WHAT TO PRODUCE → Duplicate everything in the records below from the line containing "Viewport: 816px width, 387px height." down to the line containing "coord(546,1751)", keeping every line unchanged.

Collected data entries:
** begin **
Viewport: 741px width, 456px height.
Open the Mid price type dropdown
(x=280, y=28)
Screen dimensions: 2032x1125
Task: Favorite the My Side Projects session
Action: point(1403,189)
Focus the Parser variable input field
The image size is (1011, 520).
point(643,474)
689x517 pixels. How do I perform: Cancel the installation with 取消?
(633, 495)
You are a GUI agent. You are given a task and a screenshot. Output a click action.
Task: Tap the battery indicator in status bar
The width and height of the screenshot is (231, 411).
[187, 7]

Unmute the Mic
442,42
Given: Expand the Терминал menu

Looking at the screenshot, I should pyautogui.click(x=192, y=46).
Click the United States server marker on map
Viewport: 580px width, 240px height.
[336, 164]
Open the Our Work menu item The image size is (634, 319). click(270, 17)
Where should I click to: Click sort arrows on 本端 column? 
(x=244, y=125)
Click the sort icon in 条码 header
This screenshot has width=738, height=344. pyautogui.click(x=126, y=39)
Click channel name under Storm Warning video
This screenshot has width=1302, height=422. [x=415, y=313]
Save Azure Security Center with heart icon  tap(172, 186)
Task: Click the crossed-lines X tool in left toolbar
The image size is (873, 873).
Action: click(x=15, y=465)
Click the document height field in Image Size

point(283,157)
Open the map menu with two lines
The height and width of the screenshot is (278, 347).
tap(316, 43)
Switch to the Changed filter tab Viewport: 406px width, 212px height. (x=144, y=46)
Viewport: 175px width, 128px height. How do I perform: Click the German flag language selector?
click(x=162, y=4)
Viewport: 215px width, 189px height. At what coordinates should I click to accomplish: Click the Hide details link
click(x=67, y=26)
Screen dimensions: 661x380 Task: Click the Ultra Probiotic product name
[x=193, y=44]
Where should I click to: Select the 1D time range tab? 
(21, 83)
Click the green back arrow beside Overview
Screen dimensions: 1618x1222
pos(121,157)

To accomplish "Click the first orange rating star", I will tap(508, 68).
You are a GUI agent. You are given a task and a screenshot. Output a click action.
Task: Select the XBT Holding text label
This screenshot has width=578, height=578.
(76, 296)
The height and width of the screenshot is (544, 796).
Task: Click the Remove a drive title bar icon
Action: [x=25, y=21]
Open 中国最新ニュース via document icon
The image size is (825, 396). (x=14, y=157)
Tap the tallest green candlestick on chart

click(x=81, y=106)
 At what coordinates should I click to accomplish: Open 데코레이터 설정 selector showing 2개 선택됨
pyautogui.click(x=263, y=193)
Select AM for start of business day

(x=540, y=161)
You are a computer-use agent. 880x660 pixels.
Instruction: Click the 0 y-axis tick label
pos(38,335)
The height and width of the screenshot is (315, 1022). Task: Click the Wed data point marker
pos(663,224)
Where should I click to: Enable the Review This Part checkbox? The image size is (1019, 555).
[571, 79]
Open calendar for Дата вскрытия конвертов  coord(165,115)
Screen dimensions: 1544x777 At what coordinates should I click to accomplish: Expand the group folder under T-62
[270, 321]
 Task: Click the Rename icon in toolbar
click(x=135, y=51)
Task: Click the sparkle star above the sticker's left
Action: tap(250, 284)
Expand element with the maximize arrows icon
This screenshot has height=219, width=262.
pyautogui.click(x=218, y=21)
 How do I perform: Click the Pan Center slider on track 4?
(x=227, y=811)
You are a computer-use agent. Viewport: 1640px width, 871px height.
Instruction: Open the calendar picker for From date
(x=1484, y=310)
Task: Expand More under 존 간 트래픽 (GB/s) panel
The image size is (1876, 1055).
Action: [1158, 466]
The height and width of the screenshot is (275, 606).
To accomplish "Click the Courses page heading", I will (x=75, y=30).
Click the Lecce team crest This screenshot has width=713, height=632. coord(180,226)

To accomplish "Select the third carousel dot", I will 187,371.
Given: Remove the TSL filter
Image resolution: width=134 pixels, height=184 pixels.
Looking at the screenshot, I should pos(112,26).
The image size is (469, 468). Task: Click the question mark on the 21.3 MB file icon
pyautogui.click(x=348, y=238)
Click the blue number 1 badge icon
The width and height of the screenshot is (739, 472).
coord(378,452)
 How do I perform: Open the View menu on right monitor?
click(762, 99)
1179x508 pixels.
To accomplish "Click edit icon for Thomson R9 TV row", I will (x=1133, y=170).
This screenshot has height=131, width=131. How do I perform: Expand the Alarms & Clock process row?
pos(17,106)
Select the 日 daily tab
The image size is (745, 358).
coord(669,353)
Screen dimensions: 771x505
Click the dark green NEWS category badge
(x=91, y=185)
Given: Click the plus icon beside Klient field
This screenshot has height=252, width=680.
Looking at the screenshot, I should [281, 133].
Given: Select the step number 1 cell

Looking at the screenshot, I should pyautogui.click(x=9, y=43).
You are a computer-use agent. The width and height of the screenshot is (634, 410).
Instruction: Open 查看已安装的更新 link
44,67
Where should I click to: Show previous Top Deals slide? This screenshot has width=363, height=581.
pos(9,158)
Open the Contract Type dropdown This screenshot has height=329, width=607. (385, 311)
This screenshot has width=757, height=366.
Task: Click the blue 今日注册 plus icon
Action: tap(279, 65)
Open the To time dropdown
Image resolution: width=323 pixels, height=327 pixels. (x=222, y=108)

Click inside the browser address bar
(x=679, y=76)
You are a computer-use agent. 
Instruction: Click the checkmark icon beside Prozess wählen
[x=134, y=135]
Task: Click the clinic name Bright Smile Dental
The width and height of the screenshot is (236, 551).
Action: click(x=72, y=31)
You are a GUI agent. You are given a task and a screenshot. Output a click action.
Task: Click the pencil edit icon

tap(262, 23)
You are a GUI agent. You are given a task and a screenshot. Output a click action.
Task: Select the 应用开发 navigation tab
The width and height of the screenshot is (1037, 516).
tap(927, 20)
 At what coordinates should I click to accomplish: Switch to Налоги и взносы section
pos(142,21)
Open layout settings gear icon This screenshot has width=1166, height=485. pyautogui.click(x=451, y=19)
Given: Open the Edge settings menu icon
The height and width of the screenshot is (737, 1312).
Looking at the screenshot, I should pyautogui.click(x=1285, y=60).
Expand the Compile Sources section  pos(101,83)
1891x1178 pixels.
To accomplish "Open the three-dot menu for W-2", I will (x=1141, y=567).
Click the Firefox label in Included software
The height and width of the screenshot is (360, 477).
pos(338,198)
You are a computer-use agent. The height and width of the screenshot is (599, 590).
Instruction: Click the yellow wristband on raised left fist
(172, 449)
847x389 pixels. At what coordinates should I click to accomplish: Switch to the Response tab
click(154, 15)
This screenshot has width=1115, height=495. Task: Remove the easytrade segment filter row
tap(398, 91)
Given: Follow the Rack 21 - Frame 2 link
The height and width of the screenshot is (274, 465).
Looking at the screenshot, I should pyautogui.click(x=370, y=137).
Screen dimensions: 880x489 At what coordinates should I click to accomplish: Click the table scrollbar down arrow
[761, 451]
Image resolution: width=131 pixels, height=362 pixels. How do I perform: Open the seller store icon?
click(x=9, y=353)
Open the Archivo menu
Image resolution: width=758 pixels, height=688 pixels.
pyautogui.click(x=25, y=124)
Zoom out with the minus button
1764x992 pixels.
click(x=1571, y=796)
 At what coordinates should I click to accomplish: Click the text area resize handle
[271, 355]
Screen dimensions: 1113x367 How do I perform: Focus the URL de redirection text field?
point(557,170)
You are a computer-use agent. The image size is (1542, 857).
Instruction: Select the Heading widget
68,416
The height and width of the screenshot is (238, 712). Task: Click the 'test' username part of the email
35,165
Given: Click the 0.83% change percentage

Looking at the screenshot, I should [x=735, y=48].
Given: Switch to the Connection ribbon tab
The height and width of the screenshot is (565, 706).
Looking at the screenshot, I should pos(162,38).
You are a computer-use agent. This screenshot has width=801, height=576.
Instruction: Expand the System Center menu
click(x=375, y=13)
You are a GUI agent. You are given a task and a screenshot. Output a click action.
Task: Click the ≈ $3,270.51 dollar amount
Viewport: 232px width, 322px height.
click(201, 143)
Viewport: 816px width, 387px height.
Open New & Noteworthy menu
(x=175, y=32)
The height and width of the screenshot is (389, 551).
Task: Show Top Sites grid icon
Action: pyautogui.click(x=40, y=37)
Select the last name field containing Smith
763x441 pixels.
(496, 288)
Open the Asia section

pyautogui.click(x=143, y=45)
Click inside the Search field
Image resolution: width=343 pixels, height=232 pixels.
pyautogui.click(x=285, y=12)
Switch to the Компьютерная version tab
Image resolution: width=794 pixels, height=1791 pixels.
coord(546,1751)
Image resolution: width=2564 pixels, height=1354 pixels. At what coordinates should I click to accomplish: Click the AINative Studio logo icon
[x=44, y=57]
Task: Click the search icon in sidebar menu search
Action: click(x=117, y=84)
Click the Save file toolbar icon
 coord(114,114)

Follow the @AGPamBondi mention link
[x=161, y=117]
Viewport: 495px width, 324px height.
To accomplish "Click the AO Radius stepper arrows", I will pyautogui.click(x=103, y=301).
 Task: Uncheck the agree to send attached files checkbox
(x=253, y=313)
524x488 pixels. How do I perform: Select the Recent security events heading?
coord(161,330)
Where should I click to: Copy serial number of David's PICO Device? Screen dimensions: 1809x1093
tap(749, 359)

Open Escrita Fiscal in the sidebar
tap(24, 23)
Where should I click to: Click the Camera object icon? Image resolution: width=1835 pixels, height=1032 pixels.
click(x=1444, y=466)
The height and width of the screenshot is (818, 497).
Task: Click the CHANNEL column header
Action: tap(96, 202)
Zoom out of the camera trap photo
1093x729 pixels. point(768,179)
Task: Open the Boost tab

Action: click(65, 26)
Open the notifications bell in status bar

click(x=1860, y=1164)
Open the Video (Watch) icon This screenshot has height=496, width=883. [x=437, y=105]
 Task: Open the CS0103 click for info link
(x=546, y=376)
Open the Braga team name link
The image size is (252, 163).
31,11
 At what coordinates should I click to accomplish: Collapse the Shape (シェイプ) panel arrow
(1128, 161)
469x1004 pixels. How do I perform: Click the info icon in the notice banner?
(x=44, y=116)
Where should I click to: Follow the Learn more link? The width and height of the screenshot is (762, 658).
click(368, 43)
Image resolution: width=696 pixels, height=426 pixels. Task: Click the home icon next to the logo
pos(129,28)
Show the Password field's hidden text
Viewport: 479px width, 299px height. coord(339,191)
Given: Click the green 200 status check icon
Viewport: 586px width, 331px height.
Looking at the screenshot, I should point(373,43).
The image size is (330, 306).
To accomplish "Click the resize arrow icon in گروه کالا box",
** end **
ANSWER TO THE TASK →
Viewport: 816px width, 387px height.
Open New & Noteworthy menu
(x=175, y=32)
The height and width of the screenshot is (389, 551).
Task: Show Top Sites grid icon
Action: pyautogui.click(x=40, y=37)
Select the last name field containing Smith
763x441 pixels.
(496, 288)
Open the Asia section

pyautogui.click(x=143, y=45)
Click inside the Search field
Image resolution: width=343 pixels, height=232 pixels.
pyautogui.click(x=285, y=12)
Switch to the Компьютерная version tab
Image resolution: width=794 pixels, height=1791 pixels.
coord(546,1751)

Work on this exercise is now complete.